(WORKING DATA begins)

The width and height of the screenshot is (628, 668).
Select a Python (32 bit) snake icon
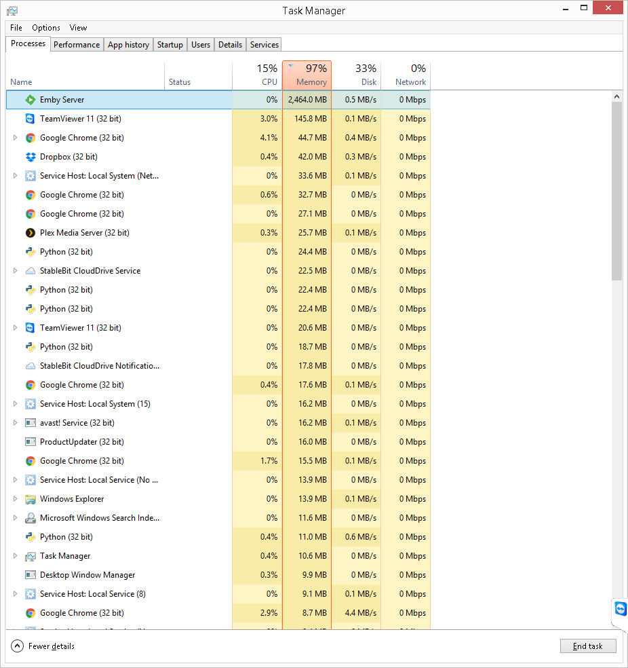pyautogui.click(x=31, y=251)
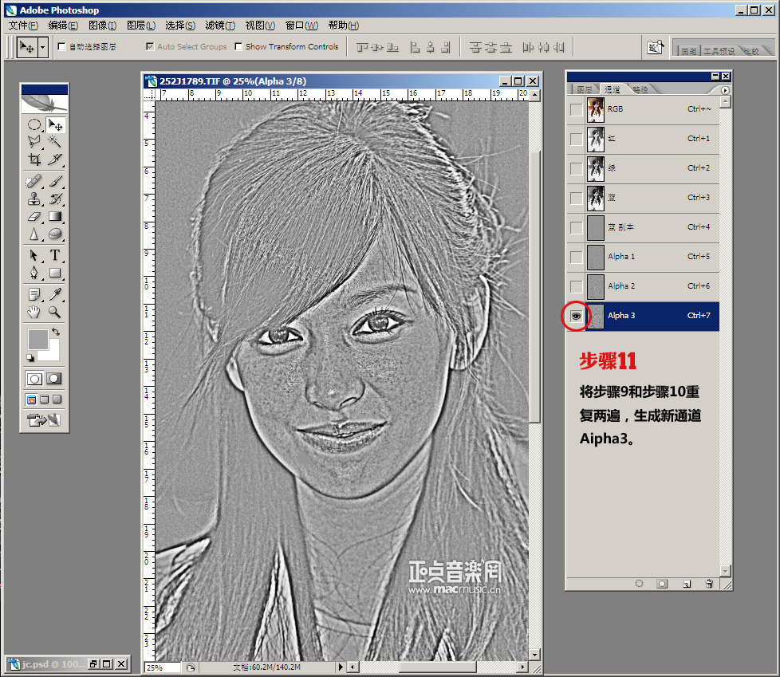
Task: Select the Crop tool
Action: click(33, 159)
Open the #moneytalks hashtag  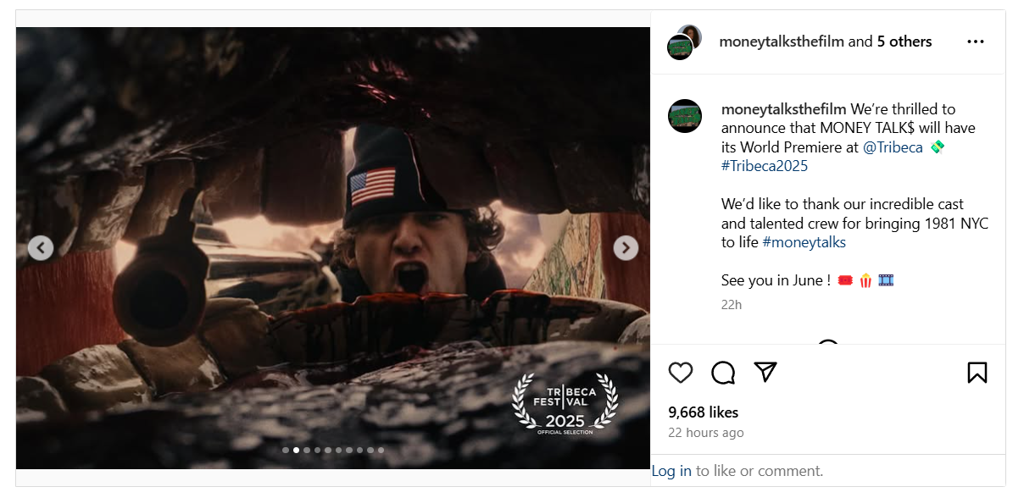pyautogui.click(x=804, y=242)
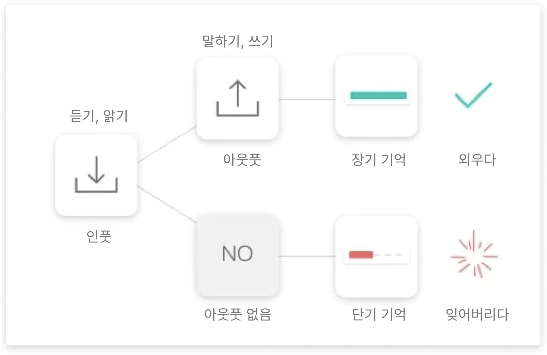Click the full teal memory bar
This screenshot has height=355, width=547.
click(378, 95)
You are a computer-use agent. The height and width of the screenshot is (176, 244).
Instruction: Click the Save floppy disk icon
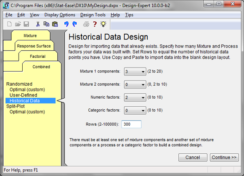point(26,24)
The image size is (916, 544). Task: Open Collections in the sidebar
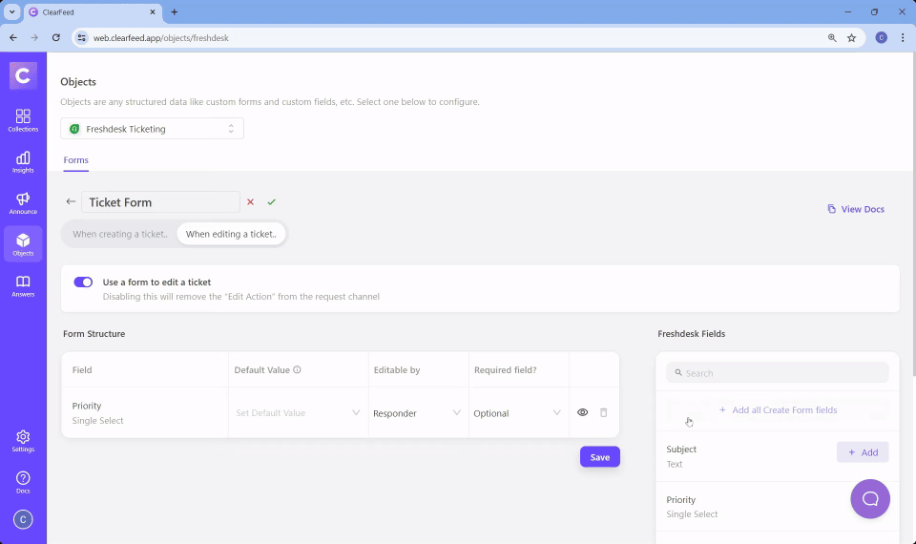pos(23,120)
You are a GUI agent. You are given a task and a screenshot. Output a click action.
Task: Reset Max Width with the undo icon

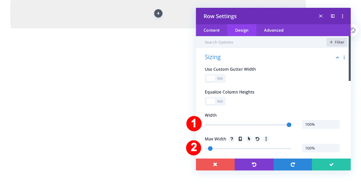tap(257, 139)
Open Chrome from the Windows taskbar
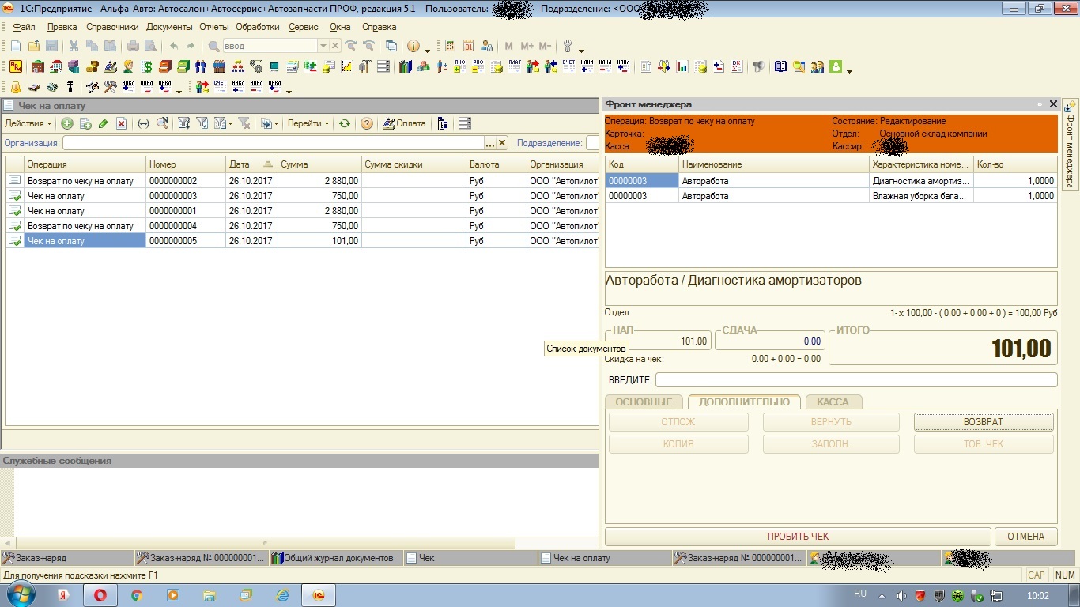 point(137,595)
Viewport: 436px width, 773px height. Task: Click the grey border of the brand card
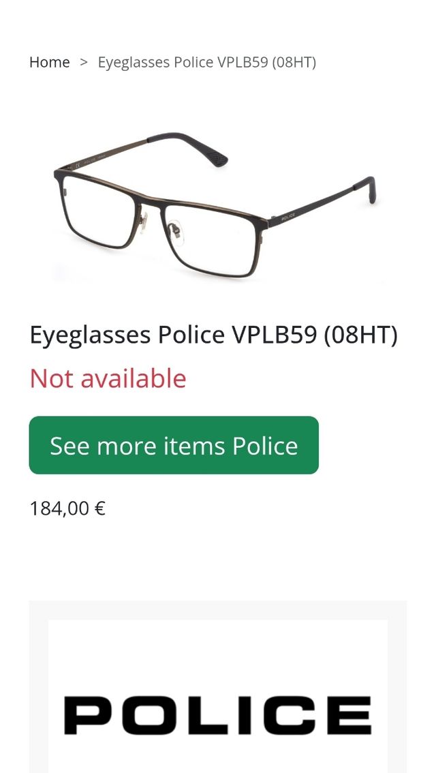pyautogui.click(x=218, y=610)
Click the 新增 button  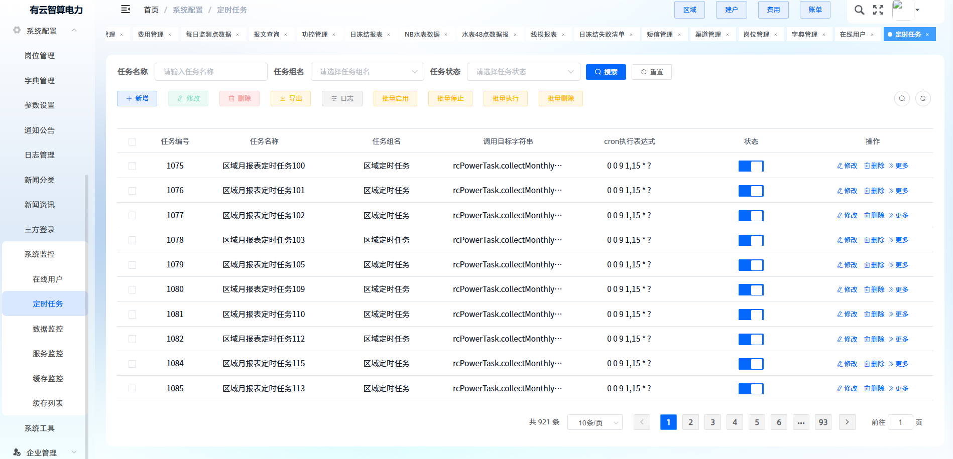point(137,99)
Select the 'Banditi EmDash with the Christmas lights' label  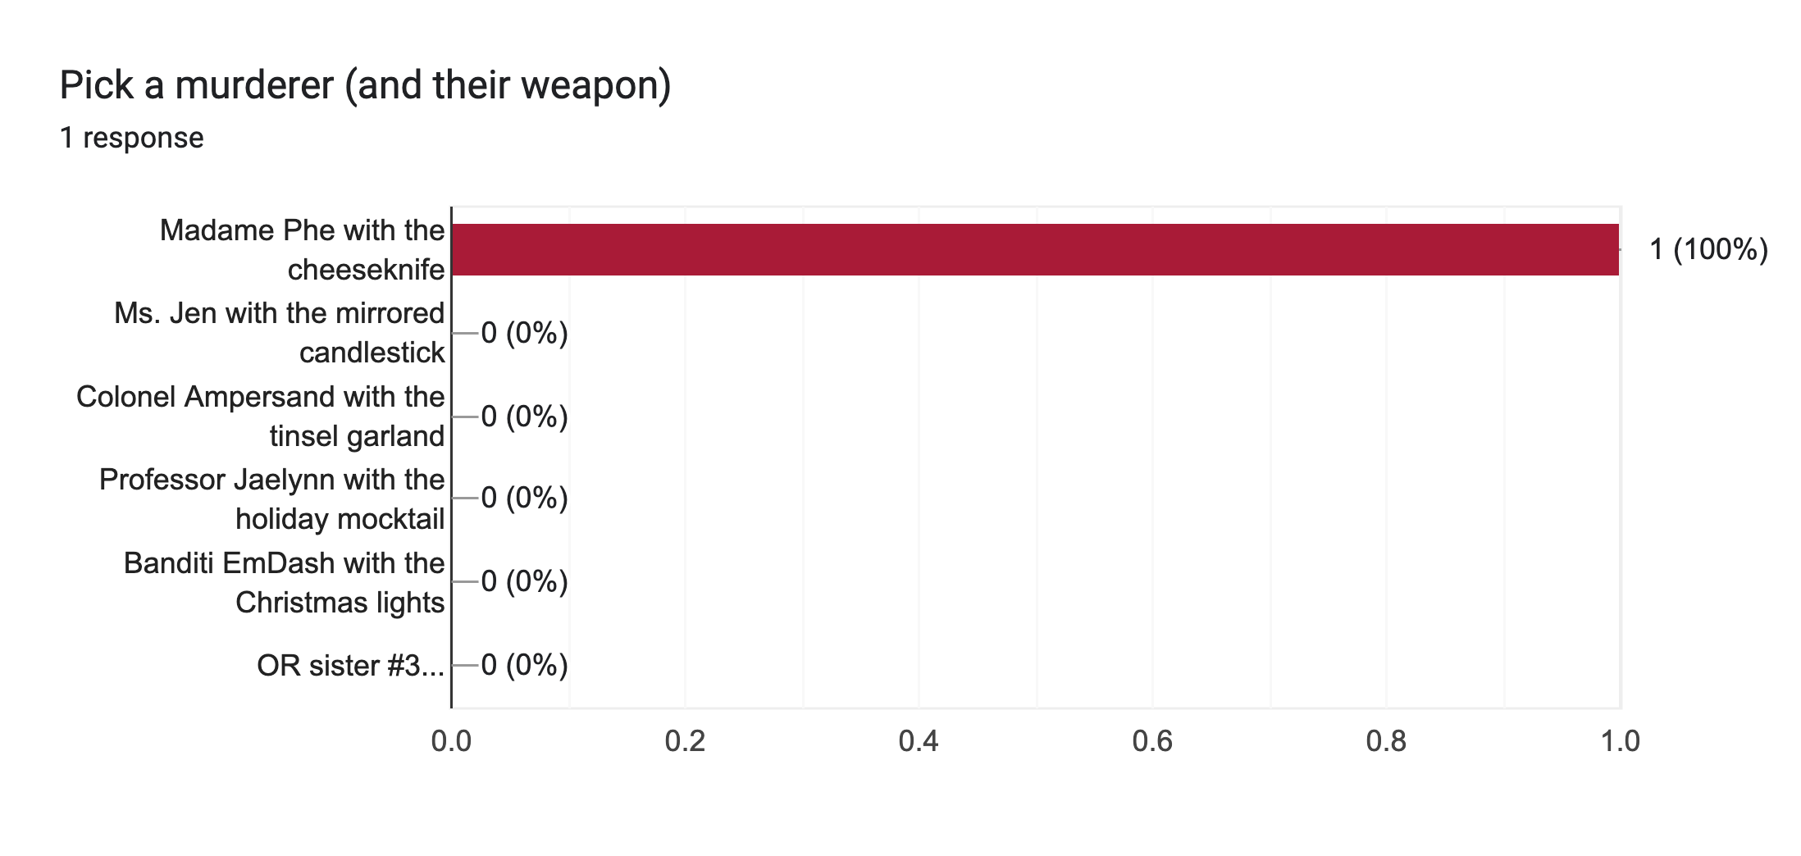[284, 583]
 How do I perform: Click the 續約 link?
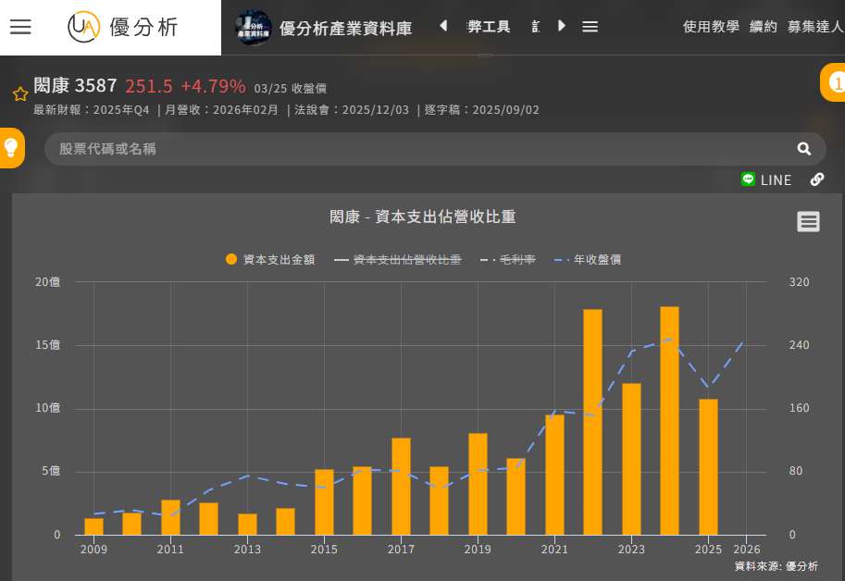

(WORKING DATA ends)

### THE TASK
Every line that contains the string "agent" should be copied from the entries.

### RESPONSE
You are a computer-use agent. The height and width of the screenshot is (176, 244).
You are a GUI agent. You are given a task and a screenshot. Output a click action.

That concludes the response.